Nessa última visita, a segunda, tinha-lhe prometido que escreveria finalmente o livro, retratando a “nossa amizade” com o título “Samora e Eu”, cujo prefácio (na verdade um postufácio) seria escrito por ele, conforme ficou combinado. Passam já dez anos.
A primeira visita (1996) foi depois de eu ter participado numa palestra ou algo semelhante orientada pela viúva (de Samora) Graça Machel, no Sindicato Nacional dos Jornalistas. Nesse dia, já madrugada, Samora encontrou-me a escrever os primeiros rabiscos, inspirado na palestra e num texto (redacção/composição) que escrevi num teste de língua portuguesa, anos antes, em que o mote tinha sido um artigo publicado, salvo erro, no jornal electrónico media-fax. No artigo, o autor referia-se a Samora como um homem amado por uns e odiado por outros.
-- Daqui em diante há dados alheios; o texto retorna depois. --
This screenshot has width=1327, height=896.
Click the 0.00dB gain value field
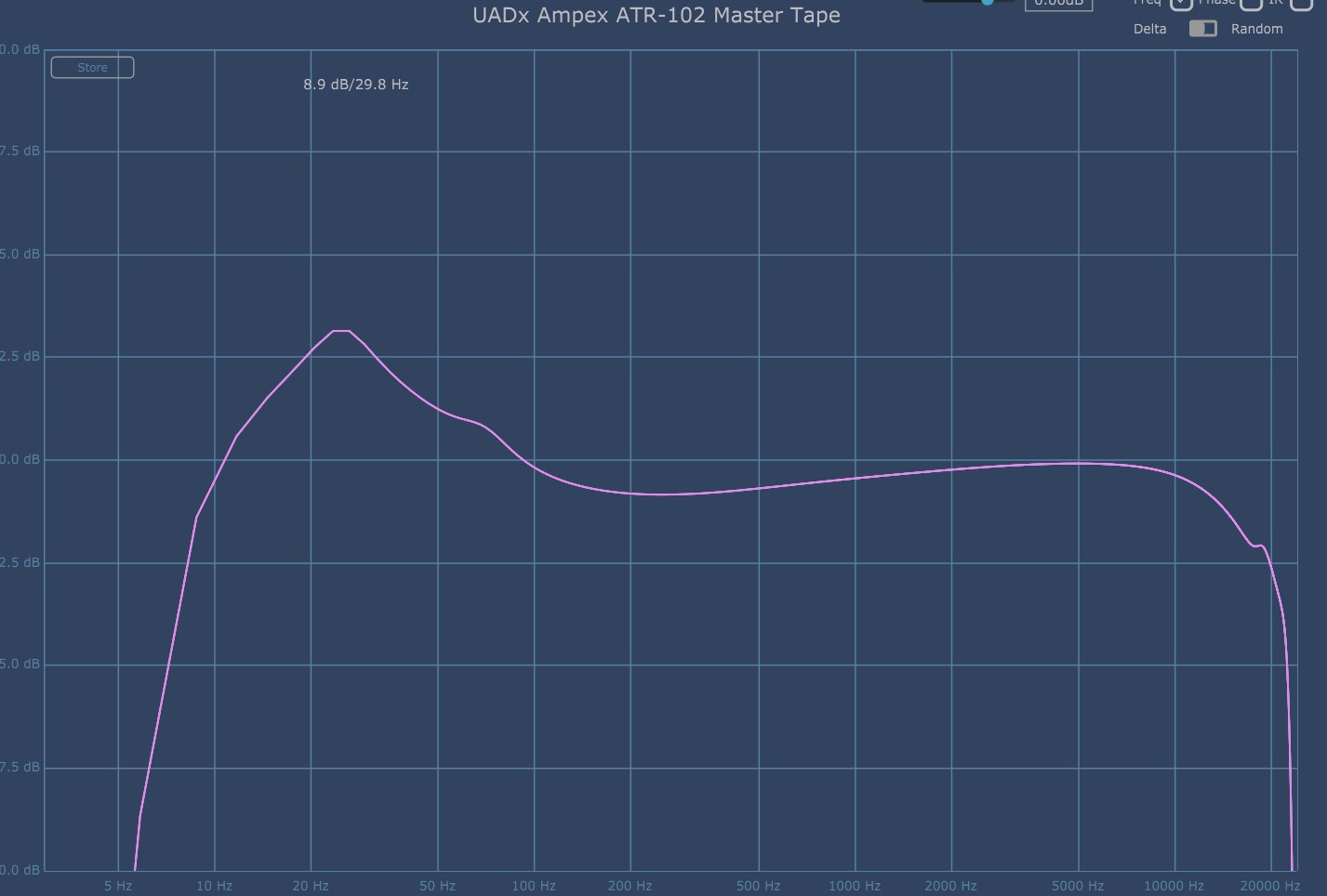1058,3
A conversa foi tanta e prolongou-se até ao amanhecer. Confessei os 11 anos da “nossa amizade”. Na verdade, narrei factos e momentos vivenciados ou acompanhados por mim durante o seu consulado, desde o primeiro dia em que o avistei até ao dia em que me zanguei e cortei unilateralmente a amizade, observando uma trégua no período da sua morte. No livro de condolências, recordo-me de ter registado: Samora. Para os amigos, o amigo. Para os inimigos, o inimigo!
Na despedida, já com o sol a raiar, ocasião em que brindamos o reatamento da “nossa amizade”, Samora pediu que eu acrescentasse aos factos as minhas reflexões e pensamentos de forma imparcial. O desafio estava lançado. Acredito que esse desafio não seja só para mim e tão pouco para os que privaram directamente com Samora quer no seu dia-a-dia, quer no processo de libertação e governação do país.
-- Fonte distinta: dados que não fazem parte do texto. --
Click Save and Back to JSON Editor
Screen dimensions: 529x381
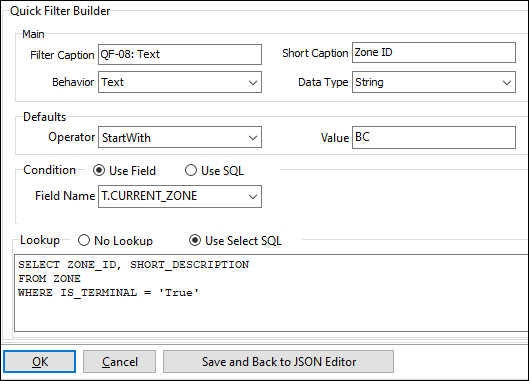278,361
-O Livro? Insiste Samora. E com um olhar de quem diz “daqui não saio, daqui ninguém me tira”, anota que no lugar de visitas periódicas de década em década, estará de olho todos os dias.” (fim da transcrição)
Por “ de olhos todos os dias” entendi que ele não iria esperar mais dez anos (2026) para voltar a bater a minha porta (a altas horas) e exigir o livro. Feliz ou infelizmente Samora ainda não me visitou desde o “encontro” de 19 de Outubro de 2016. Presumo que esteja ocupado com dossiers dos últimos desenvolvimentos do país. O facto de ele não ter vindo foi óptimo para mim, pois ainda não tenho o Livro ou algo que se pareça. E já passam dois anos.
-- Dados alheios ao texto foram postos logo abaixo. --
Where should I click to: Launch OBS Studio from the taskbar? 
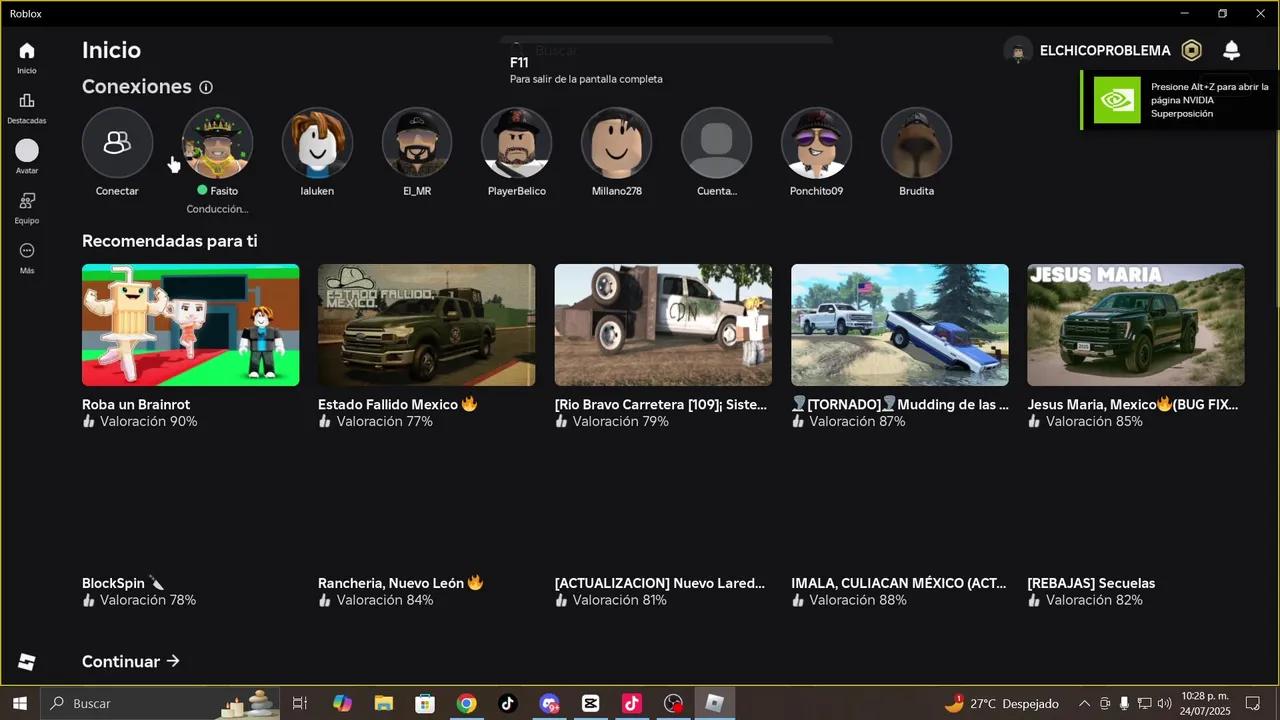[673, 703]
Hoje é dia 22 de Setembro. Dentro de seis, sete dias será a data do seu 86º aniversário natalício. Temo que ele venha por estes dias. Sinais não faltam. Tenho ouvido passos nocturnos com a cadência típica dos de Samora Machel. Se não for por estes dias de Setembro ainda resta o mês de Outubro que está à porta.
Já é madrugada. Estou diante do computador. Na secretaria o manuscrito - já com cor de ganga de caqui - em que repousam as primeiras notas, escritas na altura da primeira visita. Um trecho do manuscrito diz: “o que sinto por ele (Samora Machel) é uma miscelânea de amizade e animosidade. Em conversa com amigos uma vezes defendo-o e outras ataca-o veementemente”.
Seja como for tenho que apresentar alguma coisa caso ele apareça. Enquanto cogito, cochilo em busca de inspiração. Em seguida um silêncio. Um frio na barriga. De repente oiço a porta a bater de forma insistente. Será Samora Machel?